Not sure what the business with the {xml_socket, true} is doing, because the Opts variable never seems to get passed to anyone.  The stuff that gets MaxStanzaSize seems to be getting the max stanza size for later use in the call to parse_request.  Next we have the four cases:

        %% No existing session:

        {ok, {"", Rid, Attrs, Payload}} ->

            process_no_existing_session(Rid, Attrs, Payload, PayloadSize, IP);

In the first case, we have a valid request that does not contain a session ID.  This results in one of the break-out functions that I created:

process_no_existing_session (Rid, Attrs, Payload, PayloadSize, IP) ->

    case xml:get_attr_s("to",Attrs) of

        "" ->

            %% 

            %% no "to" attribute, we cannot process this one so return an error

            %%

            ?DEBUG("Session not created (Improper addressing)", []),

            {200, ?HEADER,

                "<body type='terminate' condition='improper-addressing' "

                "xmlns='" ++ ?NS_HTTP_BIND ++ "'/>"};

        XmppDomain ->

            %% 

            %% create new session

            %%

            Sid = sha:sha(term_to_binary({now(), make_ref()})),

            case start(XmppDomain, Sid, "", IP) of

                %%

                %% error trying to create the new session, tell the user we 

                %% cannot allow them to connect

                %%

                {error, _} ->

                    {200, ?HEADER,

                    "<body type='terminate' condition='internal-server-error' "

                    "xmlns='" ++ ?NS_HTTP_BIND ++ "'>BOSH module not started</body>"};

                %%

                %% created new session, send them the usual stuff that one

                %% expects when connecting to a BOSH server

                %%

                {ok, Pid} ->

                    handle_session_start(Pid, XmppDomain, Sid, Rid, 

                        Attrs, Payload, PayloadSize, IP)

            end

    end.

A request that contains no session ID generally means that a client wants to start a new session.  For this to be the case, the "to" attribute should be present in the XMPP stanza.  If not, then we treat the request as an error, otherwise we try to create the new session.

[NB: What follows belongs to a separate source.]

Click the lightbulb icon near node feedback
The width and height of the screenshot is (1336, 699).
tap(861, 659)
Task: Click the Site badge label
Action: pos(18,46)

        %% Existing session

        {ok, {Sid, Rid, Attrs, Payload}} ->

            process_existing_session (Sid, Rid, Attrs, Payload, PayloadSize, IP);

The next case from the original process_request function deals with requests for existing sessions, or at least requests that have a SID attribute.  This becomes the second break-out function:

rocess_existing_session (Sid, Rid, Attrs, Payload, PayloadSize, IP) ->

    %%

    %% check for a restart connection

    %%

    StreamStart =

        case xml:get_attr_s("xmpp:restart",Attrs) of

            "true" -> true;

            _ -> false

        end,

    %%

    %% if the request is to termiante the stream, then add /stream:stream

    %% to whatever content the client sent us.

    %%

    Payload2 =

        case xml:get_attr_s("type",Attrs) of

            "terminate" ->

                %% close stream

                Payload ++ [{xmlstreamend, "stream:stream"}];

            _ ->

                Payload

        end,

    %%

    %% process the request and return the results to the client

    %%

    handle_http_put(Sid, Rid, Attrs, Payload2, PayloadSize,

        StreamStart, IP).

This function checks for a couple of special cases (restart and terminate) and then passes the request on to handle_http_put.

The next case from the process_request function has to do with requests that are too long:

        %% error the packet is too large

        {size_limit, Sid} -> process_stanza_too_large(Sid);

The breakout for this case simply sends an error message.  If the request pertained to a recognized session, then the session is closed as well:

process_stanza_too_large (Sid) ->

    case mnesia:dirty_read({http_bind, Sid}) of

        %%

        %% the supplied session is unrecognized, return a 404

        %%

        [] -> {404, ?HEADER, ""};

        %%

        %% the session exists.  Terminate the session and tell the client why.

        %%

        [#http_bind{pid = FsmRef}] ->

            gen_fsm:sync_send_all_state_event(FsmRef, {stop, close}),

            {200, ?HEADER, "<body type='terminate' condition='undefined-condition' "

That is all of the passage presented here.